__Work required__:
Your answer should consist only of the lines below from the one with "Click the Avg. Response Time stat card" through the one with "1820x1089 pixels.", copied exactly.

__Available records__:
● ● ● ● ● ● ●

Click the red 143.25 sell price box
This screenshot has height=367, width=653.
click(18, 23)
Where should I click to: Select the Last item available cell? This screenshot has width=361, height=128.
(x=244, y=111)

● ● ● ● ● ● ●

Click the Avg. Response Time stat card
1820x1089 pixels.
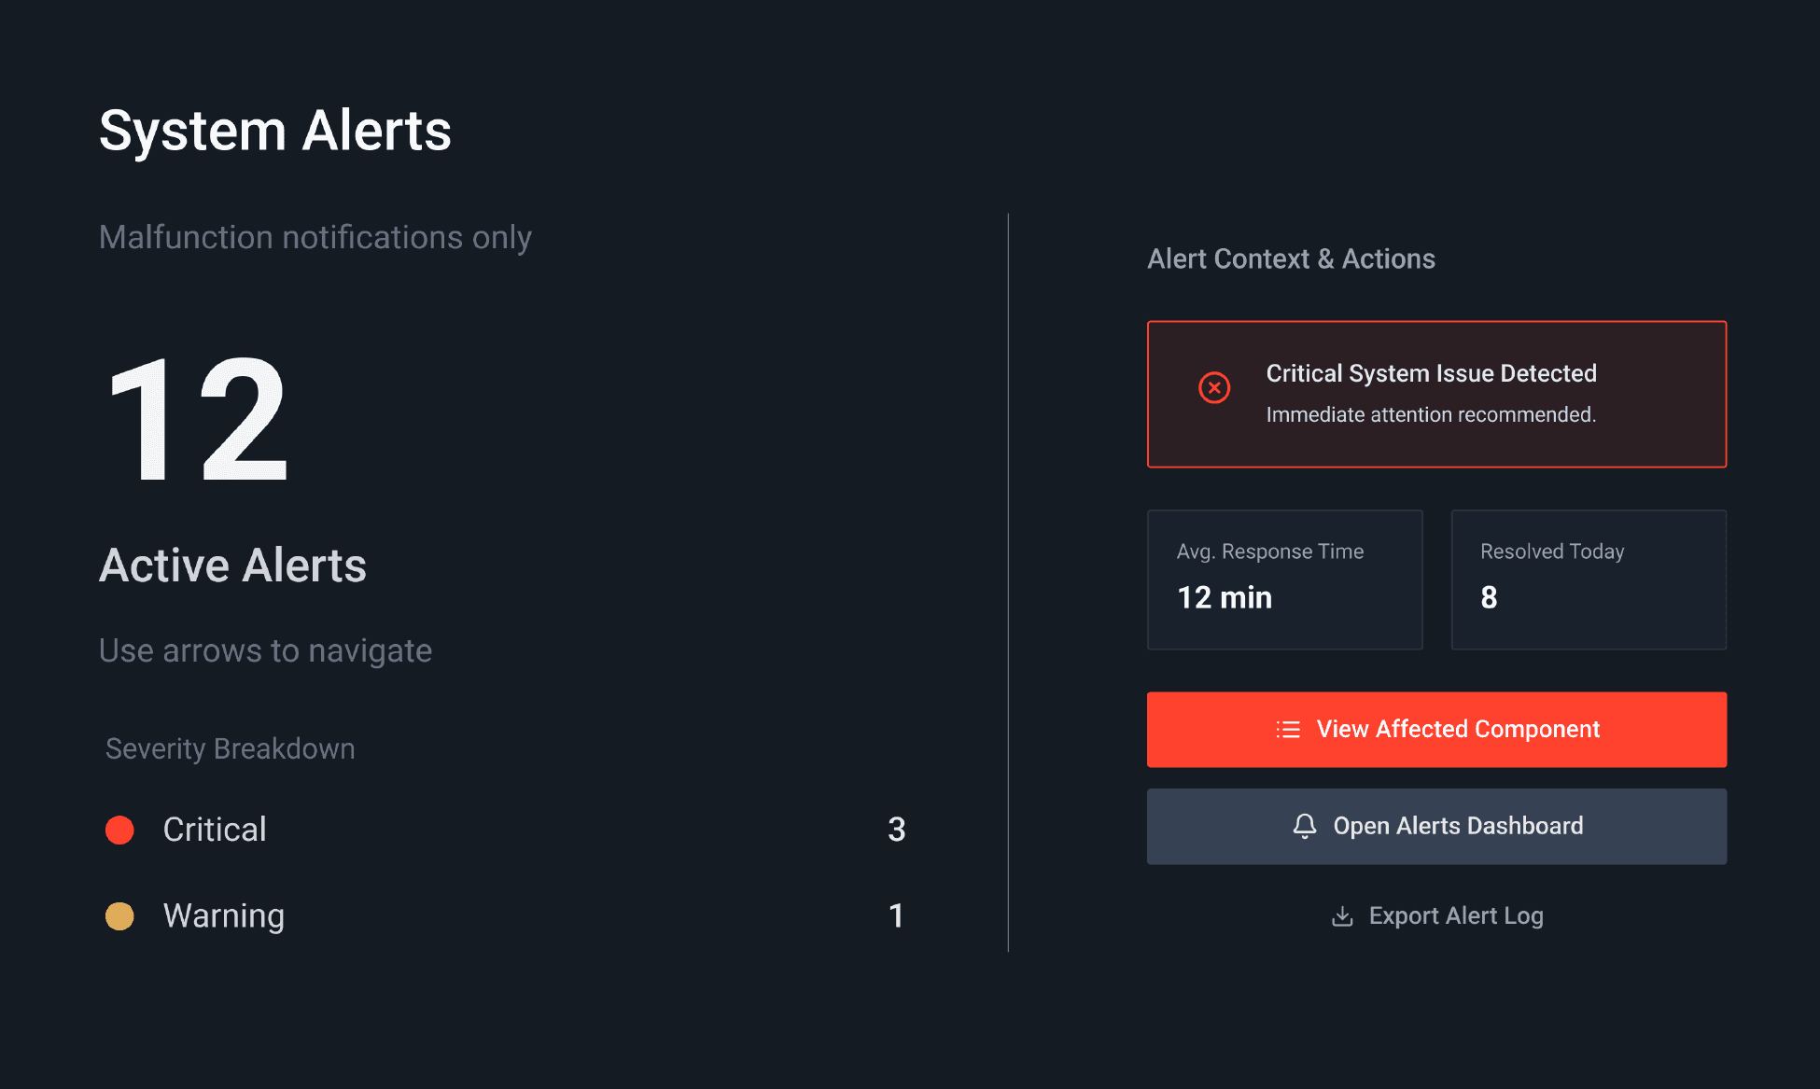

● ● ● ● ● ● ●

__Output below__:
Click the Avg. Response Time stat card
1820x1089 pixels.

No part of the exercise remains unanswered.